%pylab inline

# Step 1: Getting the data

import urllib
PulitzerHTML = urllib.urlopen("http://www.pulitzer.org/bycat/General-Nonfiction").read()

# This is what the basic format looks like
print PulitzerHTML[10198:10695]

# Let's parse it using BeautifulSoup!
from BeautifulSoup import BeautifulSoup
soup = BeautifulSoup(PulitzerHTML)

winners = soup.findAll("div", attrs={'class': 'citation-heading'})
winners[0]

# The year can be determined using
year = int(winners[0].find('span', attrs={'class': 'year'}).text)
print year

# And the title can be determined using
title = winners[0].find('span', attrs={'class': 'publication'}).text
print title

# Finally, we can determine whether there is a colon in the title
hascolon = ":" in title
print hascolon

# except this fails for 1979 and earlier:
year = int(winners[40].find('span', attrs={'class': 'year'}).text)
print year

# And the title can be determined using
title = winners[40].find('span', attrs={'class': 'publication'}).text
print title

# Finally, we can determine whether there is a colon in the title
hascolon = ":" in title
print hascolon

# This allows us to make a dictionary {2013: [True, ...], 2012: [...]} where the internal list represents,
# for each book in that year, whether there was a colon in the title.
# We also store the titles, as they will be useful later

from collections import defaultdict
colons_per_year = defaultdict(list)
titles = defaultdict(list)

for i,winner in enumerate(winners):
    year = int(winner.find('span', attrs={'class': 'year'}).text)
    
    if i == 40:
        # The Denial of Death by the late Ernest Becker has a slightly different format - work around it manually
        title = u'The Denial of Death'
    else:
        title = winner.find('span', attrs={'class': 'publication'}).text
    hascolon = ":" in title
    
    if i<5:
        print year, title, hascolon
    
    titles[year].append(title)
    colons_per_year[year].append(hascolon)

# However, we cannot use data for before 1980, as the finalists are not known.

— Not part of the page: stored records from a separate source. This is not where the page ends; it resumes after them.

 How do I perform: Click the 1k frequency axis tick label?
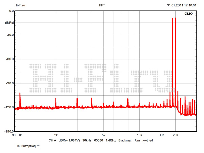tap(20, 135)
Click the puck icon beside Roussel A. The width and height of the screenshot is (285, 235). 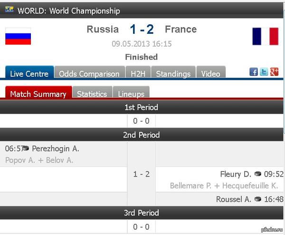(258, 199)
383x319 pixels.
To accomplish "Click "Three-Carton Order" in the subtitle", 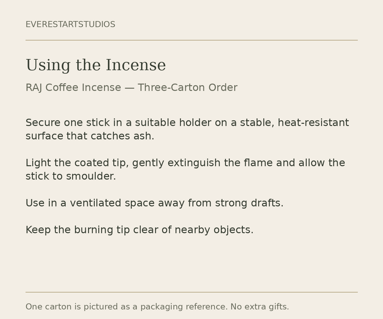I will (x=188, y=88).
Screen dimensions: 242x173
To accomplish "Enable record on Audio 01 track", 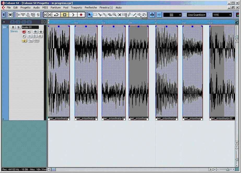I will click(x=24, y=32).
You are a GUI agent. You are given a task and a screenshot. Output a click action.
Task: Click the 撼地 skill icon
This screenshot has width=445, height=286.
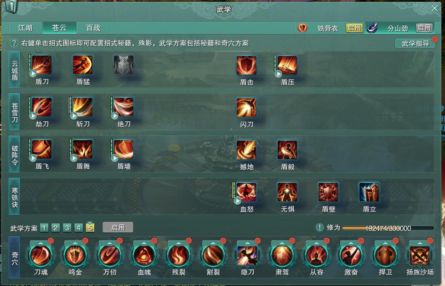tap(246, 150)
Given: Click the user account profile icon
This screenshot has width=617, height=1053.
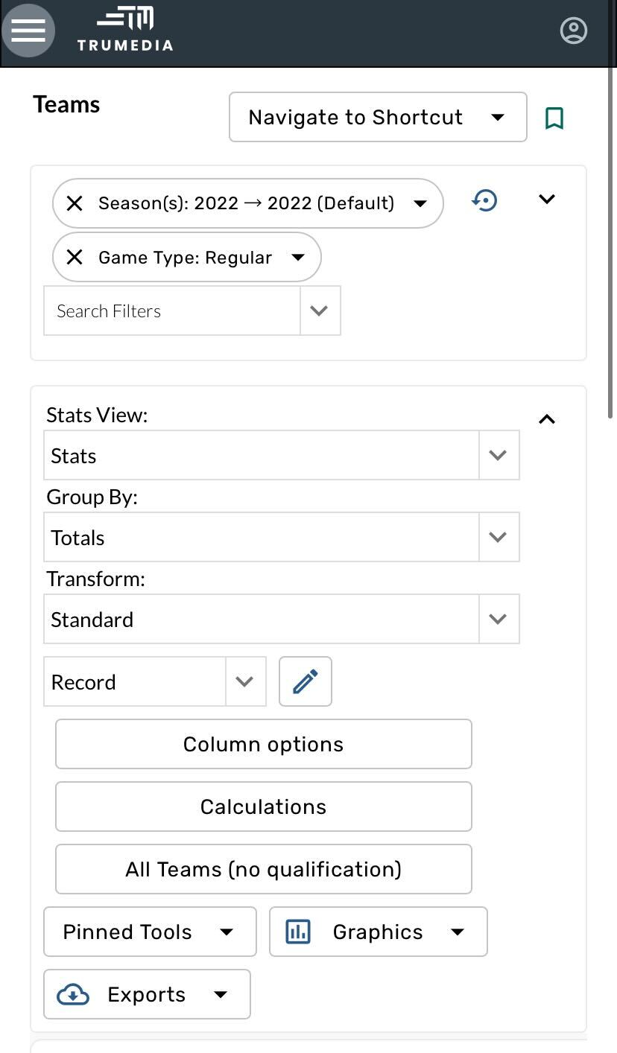Looking at the screenshot, I should [x=573, y=31].
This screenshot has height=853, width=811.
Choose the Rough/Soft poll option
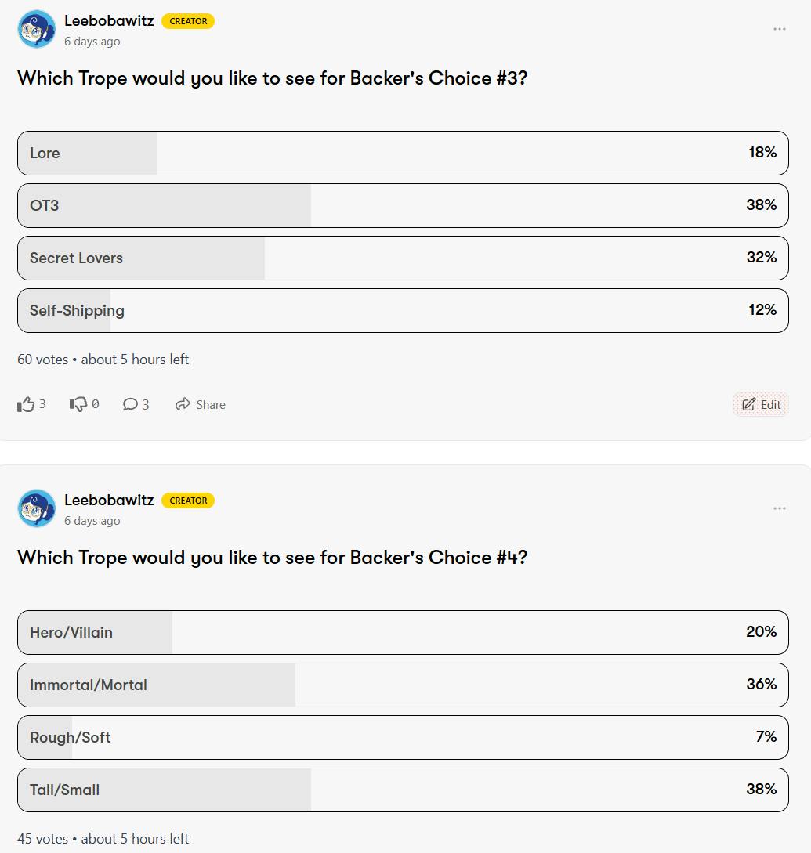click(403, 737)
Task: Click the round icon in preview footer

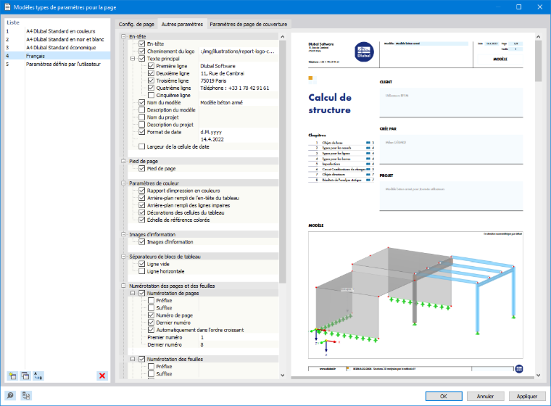Action: [519, 369]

Remove them
for key,value in colons_per_year.items():
    if key < 1980:
        del colons_per_year[key]
        del titles[key]

# Good, now we can summarize the data!
colon_fraction_per_year = {year: mean(colons) for year,colons in colons_per_year.items()}

# and we can get to plotting!
%pylab inline
figure()

barwidth = 0.7

for year,fraction in colon_fraction_per_year.items():
    percentage = 100*fraction
    bar(year-barwidth/2, percentage, width=barwidth, bottom=0, color='blue')
    bar(year-barwidth/2, 100-percentage, width=barwidth, bottom=percentage, color='red')

legend(["titles with colon", "titles without colon"], loc="lower right", framealpha=0.9, fancybox=True, shadow=True)
axis(xmin=1979, xmax=2014)

xlabel("year")
ylabel("% of titles")

title("Colons: A retrospective")

# But we can do more. How did the length of the title change?

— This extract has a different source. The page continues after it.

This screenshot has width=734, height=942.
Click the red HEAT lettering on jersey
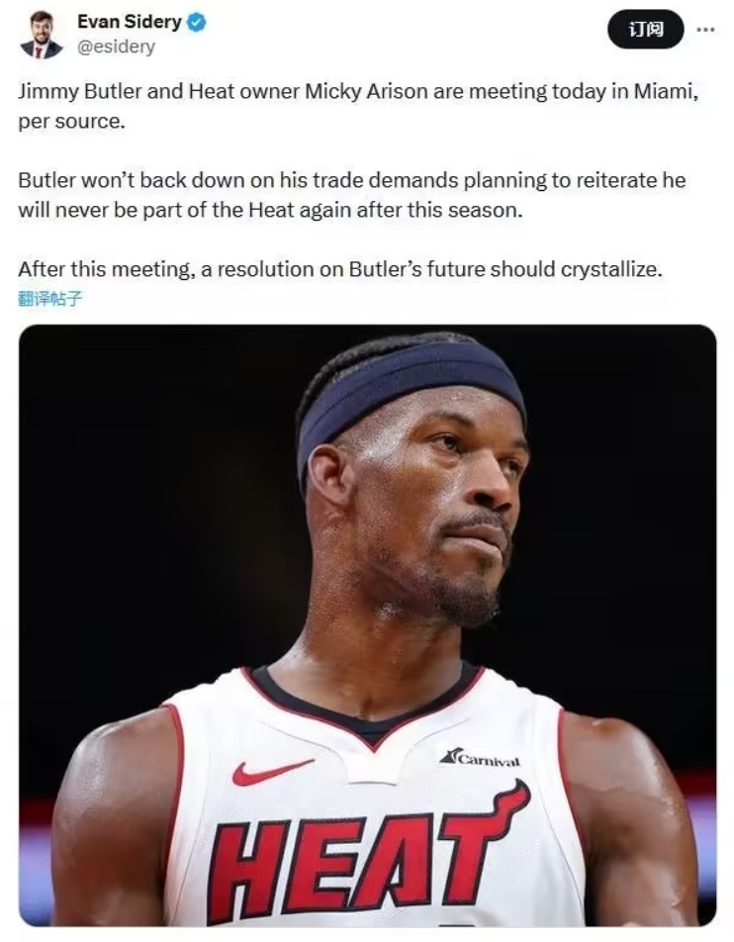pyautogui.click(x=368, y=855)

for year,title_list in titles.items():
    lengths = [len(t) for t in title_list]
    errorbar(year, mean(lengths), yerr=std(lengths), color='k')
    
xlabel("year")
ylabel("title length in characters")

# Or in words?

for year,title_list in titles.items():
    lengths = [len(t.split(" ")) for t in title_list]
    errorbar(year, mean(lengths), yerr=std(lengths), color='k')
    
xlabel("year")
ylabel("title length in words")

# Or even average word length...

for year,title_list in titles.items():
    lengths = [len(t.replace(" ", ""))/len(t.split(" ")) for t in title_list]
    errorbar(year, mean(lengths), yerr=std(lengths), color='k')
    
xlabel("year")
ylabel("average word length in the title")

axis(ymin=0)